Egypt’s New Diplomatic Campaign against Ethiopia



By Betre Yacob.

Ethiopian Renaissance Dam

Egypt has begun a new diplomatic campaign against the multi billion dollar dam Ethiopia is constructing over the blue Nile, as Ethiopians are preparing to celebrate the 3rd year anniversary of the project.

The campaign came after a technical negotiation between the two countries failed early this month.

Citing an unnamed source, Al-Monitor, a popular Egyptian news website reported that the new campaign launched by Cairo aims to convince the international community to exert pressure on Ethiopia to stop the construction of the dam.

“More negotiations with Ethiopia only waste time and directly threaten Egypt’s water security. We realized that Ethiopia doesn’t want any genuine solutions to end the crisis, but is only trying to portray Egypt as approving of the dam’s construction to facilitate access to funding”,  the source told Al-Monitor.
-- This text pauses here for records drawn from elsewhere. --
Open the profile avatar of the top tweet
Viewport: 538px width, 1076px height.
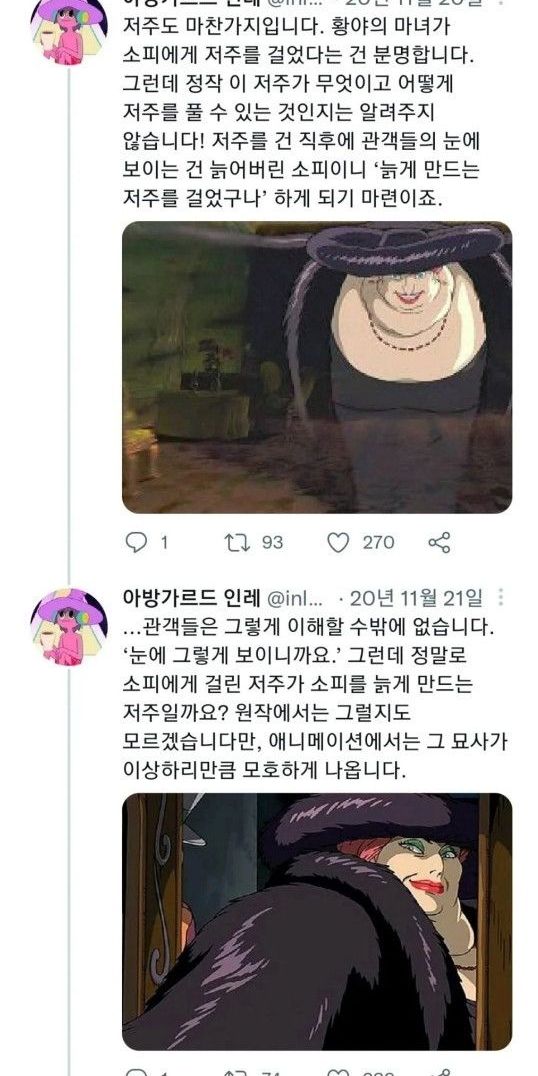68,32
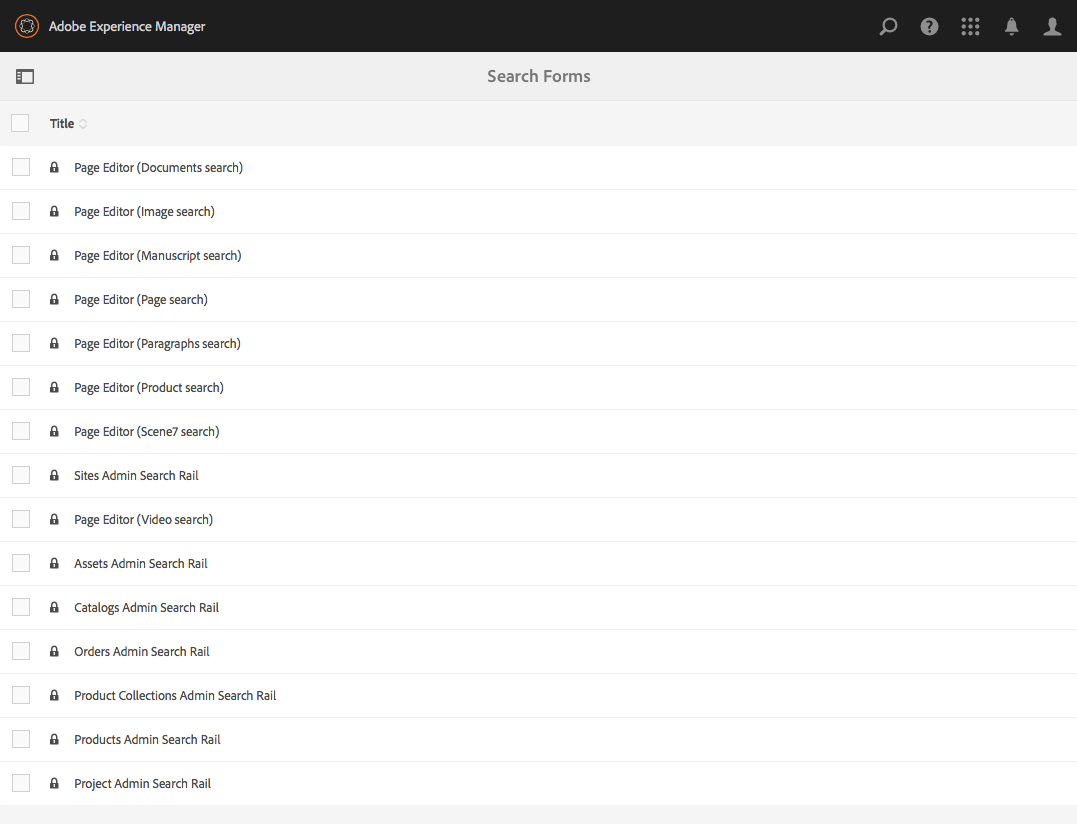Click the Search Forms page title

538,76
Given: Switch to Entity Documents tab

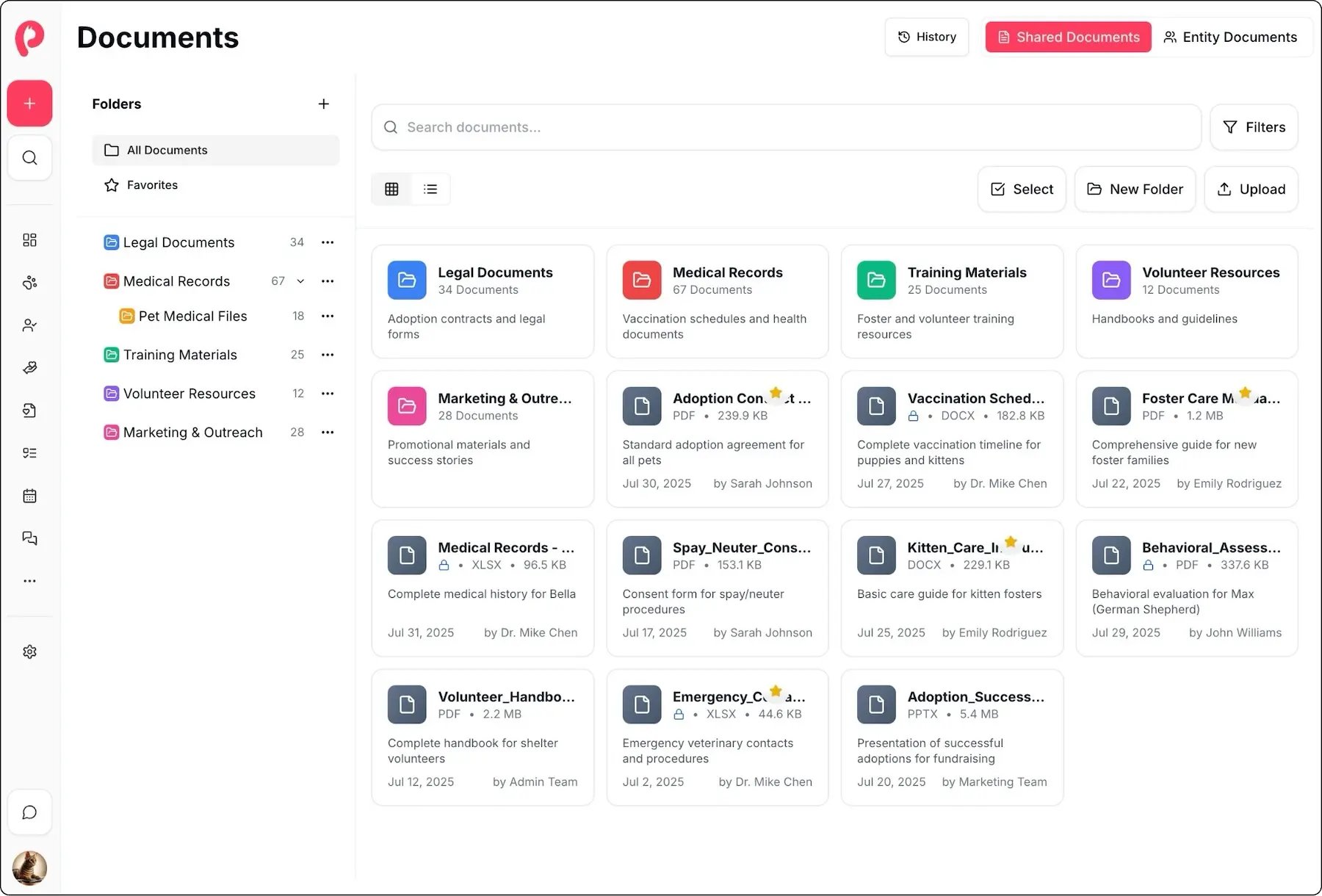Looking at the screenshot, I should (1230, 37).
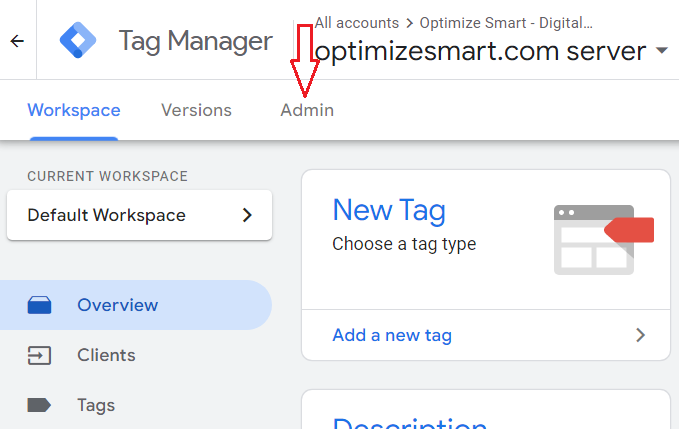Switch to the Workspace tab

[x=74, y=110]
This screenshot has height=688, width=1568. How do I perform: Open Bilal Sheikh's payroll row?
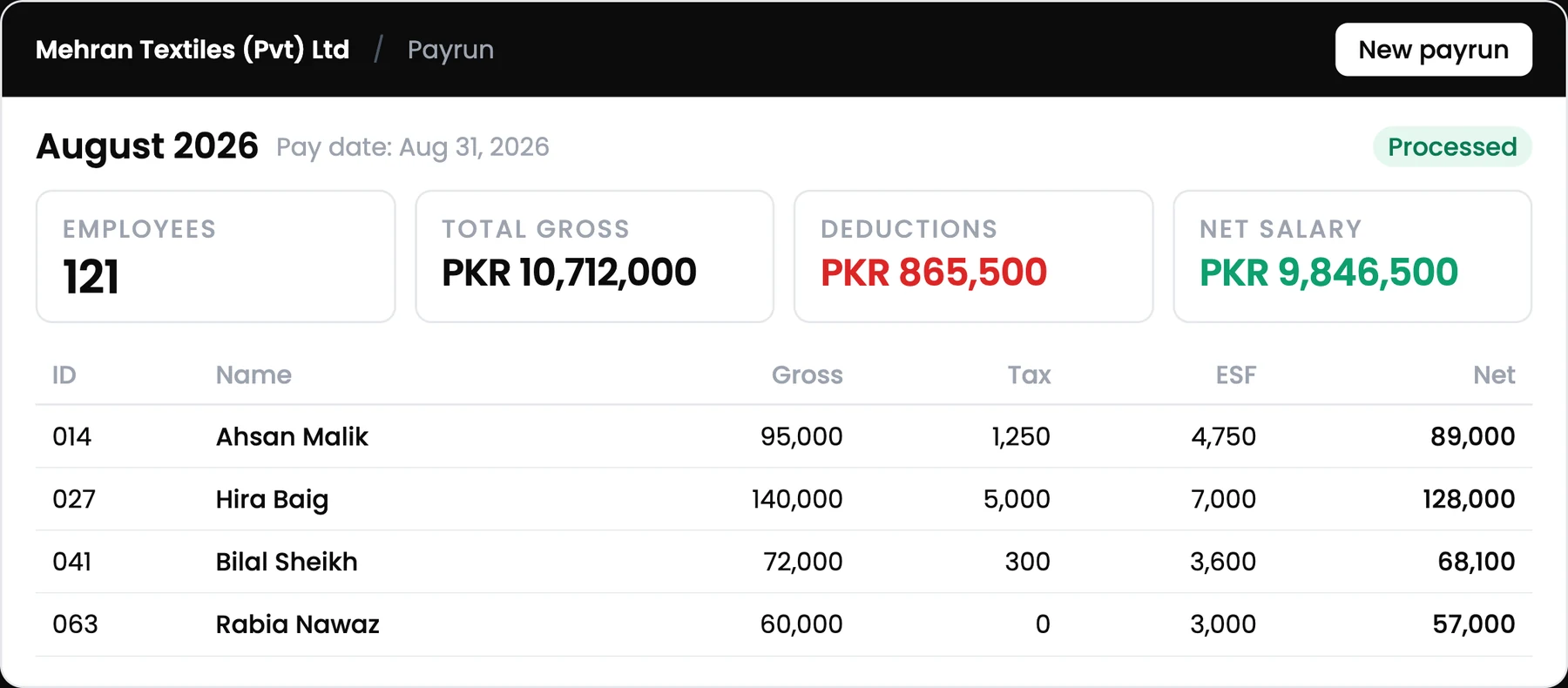point(784,562)
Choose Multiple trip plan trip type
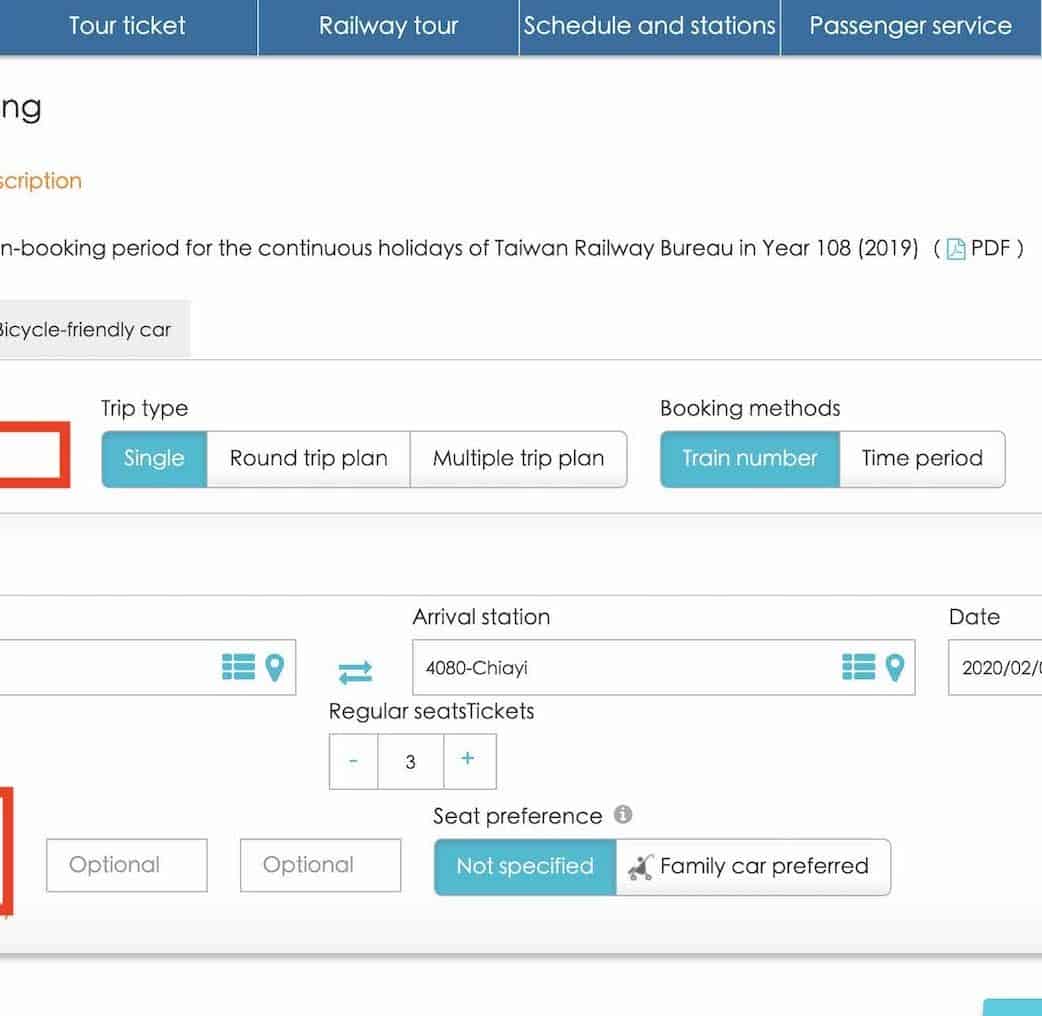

According to Al-Monitor, the campaign is led by a team comprised of government officials including water and Irrigation minister, scholars, and public figures. The team has a plan to discuss with all western powers, which are supposed by Cairo to be major players behind the dam.

Ethiopia has begun the construction of the dam, Ethiopian Renaissance Dam, in April 2011. The dam is the biggest in Africa. It is expected to generate 6,000 MW power when it is completed in 2017.

Ethiopia hopes the dam will solve the country’s power shortage and lift its people out of poverty.

According to official reports, 30 percent of the dam has been completed so far.

The relation between Ethiopia and Egypt has been full of tension, mistrust, and anxiety, since the beginning of the construction of the dam.

Egypt sees the dam as a national threat. It seeks Ethiopia to halt the project, claiming it will reduce the amount of water flowing into its territory.

However, Ethiopia has frequently made clear that it will not stop the construction even for a second. It argues that there will not be any harm against Egypt and other riparian countries.

 “No Threat”: Independent Panel of Experts

Although Egypt sees the Ethiopian Renaissance Dam as a national threat, independent panel of experts has made clear that the dam will not have any significant harm against Cairo.

The Independent panel of experts was formed in 2012 by Ethiopia, Egypt and Sudan to investigate the dam’s potential risks.

According to the report of the experts, the dam even offers major benefits not only to Ethiopia but also to Egypt increasing the useful lifetime of its dams by reducing silt deposits.

The report also indicates that as the dam is to be built in a deep gorge, the water exposure to sunlight is low, and it also minimizes the amount of water lost in evaporation.

Historical Right and Colonial Agreements

Egyptians believe they do have a historical right to use the water alone. They accuse Ethiopia of violating this right and two treaties made during the colonial period, in 1929 and 1959.

Ethiopia rejects the accusations. It claims that the treaties are not binding because it didn’t sign them.

Laying on the principles of mutual benefits, the country argues that Egypt should amend its zero sum policy and come to cooperation for mutual benefit.

The 1929 and 1959 colonial agreements were made excluding Ethiopia. The first one was signed between Britain and Egypt. And the later was also made incorporating Sudan.

The two agreements have allocated 55.5 billion cube meters of water (or 85% of the Blue Nile water) to Egypt, and 18.5 cubic meters to Sudan.

According to the treaties, the upper stream countries including Ethiopia are prohibited from using the water.